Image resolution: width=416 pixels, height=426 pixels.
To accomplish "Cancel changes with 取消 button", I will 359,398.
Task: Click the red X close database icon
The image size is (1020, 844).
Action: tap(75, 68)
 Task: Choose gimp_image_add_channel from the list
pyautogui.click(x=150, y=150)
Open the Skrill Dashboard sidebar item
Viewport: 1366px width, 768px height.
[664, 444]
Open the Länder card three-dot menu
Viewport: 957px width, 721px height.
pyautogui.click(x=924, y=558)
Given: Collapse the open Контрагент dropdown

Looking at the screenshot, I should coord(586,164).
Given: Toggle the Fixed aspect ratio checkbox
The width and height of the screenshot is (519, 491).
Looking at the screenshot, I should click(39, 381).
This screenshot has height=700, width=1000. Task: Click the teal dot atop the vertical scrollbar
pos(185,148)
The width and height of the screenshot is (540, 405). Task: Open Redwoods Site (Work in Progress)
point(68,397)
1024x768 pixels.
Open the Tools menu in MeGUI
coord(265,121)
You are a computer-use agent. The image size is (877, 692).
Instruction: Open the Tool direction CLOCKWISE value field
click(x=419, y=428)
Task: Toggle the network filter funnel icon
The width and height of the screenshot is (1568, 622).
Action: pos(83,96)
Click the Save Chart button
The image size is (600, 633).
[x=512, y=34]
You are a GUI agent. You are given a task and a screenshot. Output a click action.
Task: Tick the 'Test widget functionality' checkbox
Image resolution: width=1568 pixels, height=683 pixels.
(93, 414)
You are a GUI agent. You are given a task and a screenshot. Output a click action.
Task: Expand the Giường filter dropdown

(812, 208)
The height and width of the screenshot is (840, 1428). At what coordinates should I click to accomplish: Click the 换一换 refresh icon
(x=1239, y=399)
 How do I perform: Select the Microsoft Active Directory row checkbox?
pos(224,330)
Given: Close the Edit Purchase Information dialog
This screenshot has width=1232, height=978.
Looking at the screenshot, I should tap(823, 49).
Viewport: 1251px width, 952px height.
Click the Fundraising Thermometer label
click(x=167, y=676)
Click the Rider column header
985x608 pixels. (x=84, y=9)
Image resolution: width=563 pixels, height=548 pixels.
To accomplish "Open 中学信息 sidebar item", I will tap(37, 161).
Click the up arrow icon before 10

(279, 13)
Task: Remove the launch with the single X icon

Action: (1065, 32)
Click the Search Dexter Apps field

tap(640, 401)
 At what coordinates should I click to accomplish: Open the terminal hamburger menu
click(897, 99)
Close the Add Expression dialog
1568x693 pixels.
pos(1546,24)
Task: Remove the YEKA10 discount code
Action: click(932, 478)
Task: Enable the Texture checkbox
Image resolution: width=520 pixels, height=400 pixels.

What the task asks »
Reproduce the data above word for word, from the line with "Viewport: 1251px width, 952px height." to the last line, including both.

Reply »
Viewport: 1251px width, 952px height.
Click the Fundraising Thermometer label
click(x=167, y=676)
Click the Rider column header
985x608 pixels. (x=84, y=9)
Image resolution: width=563 pixels, height=548 pixels.
To accomplish "Open 中学信息 sidebar item", I will tap(37, 161).
Click the up arrow icon before 10

(279, 13)
Task: Remove the launch with the single X icon

Action: (1065, 32)
Click the Search Dexter Apps field

tap(640, 401)
 At what coordinates should I click to accomplish: Open the terminal hamburger menu
click(897, 99)
Close the Add Expression dialog
1568x693 pixels.
pos(1546,24)
Task: Remove the YEKA10 discount code
Action: click(932, 478)
Task: Enable the Texture checkbox
Image resolution: width=520 pixels, height=400 pixels.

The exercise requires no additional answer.